The goal of these changes is to make it easier for participants to access their accounts in the event of a true financial hardship without impeding their ability to continue to save for retirement.
What Are The Key Changes?
- For plan years beginning in 2020, plans are no longer allowed to suspend participant contributions after a hardship distribution is taken. Previously participant deferrals could be suspended for six months.
- Plans no longer need to require that participants obtain all available loans prior to receiving a hardship distribution.
- Plans are not required but may allow participants to receive hardship distributions from all sources of money and earnings in the plan—employee deferrals, traditional safe harbor contributions, QNECs, QMACs, etc. In the past, some sources of money and earnings on contributions were excluded from the amount available for a hardship.
- The standard to determine the necessity of taking a hardship distribution has been simplified to eliminate the subjectivity of the old “facts and circumstances” test. The more objective standards are:
- The hardship distribution cannot exceed the amount, including taxes and penalties that may be incurred from the distribution, of the financial need.
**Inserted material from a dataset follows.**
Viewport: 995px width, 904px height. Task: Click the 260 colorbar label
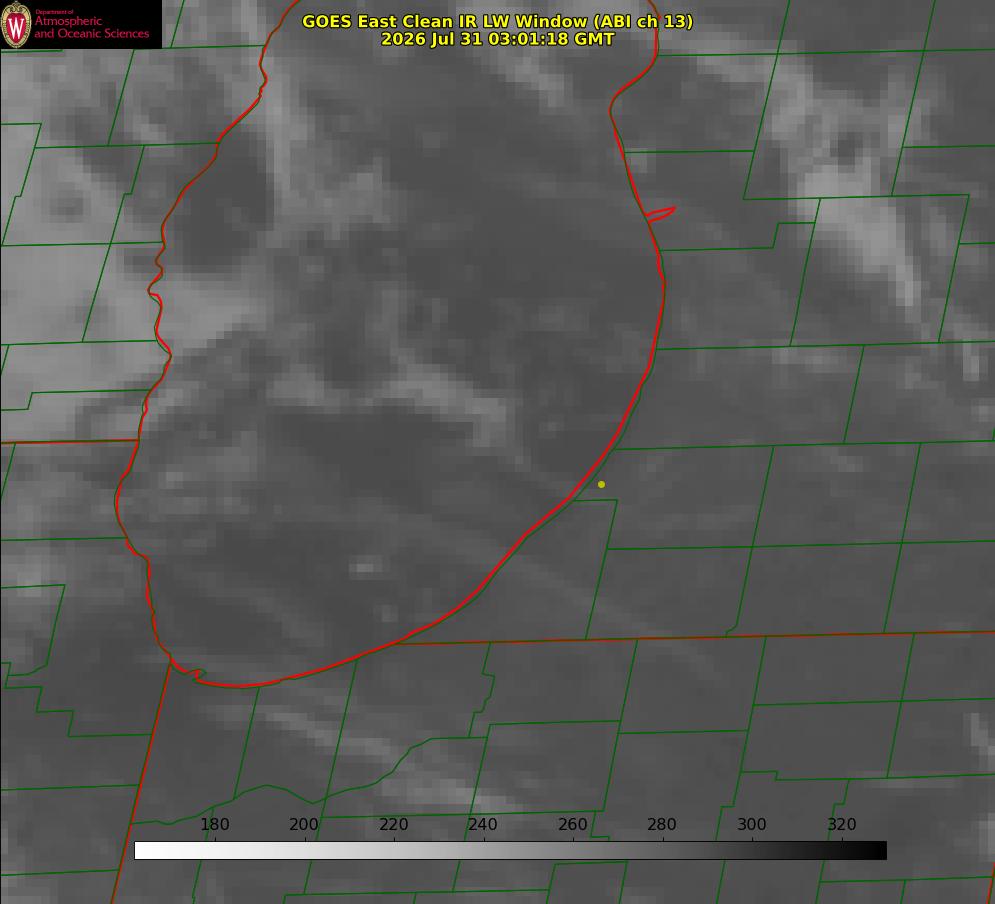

- The participant must take all available distributions, aside from loans, from the plan or any other plan sponsored by the employer.
- The participant does not have sufficient cash or other liquid assets to cover the emergency expense. Plan sponsors can rely on the participant to indicate in writing, or electronically, that this is the case.
- To make funds easier to access when there are losses from natural disasters, hardship distributions are available for expenses resulting from a federally-declared disaster area or in the event of a casualty loss that is tax-deductible. Distributions are available for the latter scenario regardless of whether it occurred in a federally-declared disaster area.
What Do Plan Sponsors Need to Do Now?
Two parts of these rules are mandatory to implement:
- The removal of suspension of deferrals after a hardship distribution
- The updated list of safe harbor expenses
The others, like new sources of money available for hardship distributions, are optional. Retirement committees should make and document decisions on optional components of the rules and work with their recordkeepers and third-party administrators to ensure documents are updated appropriately.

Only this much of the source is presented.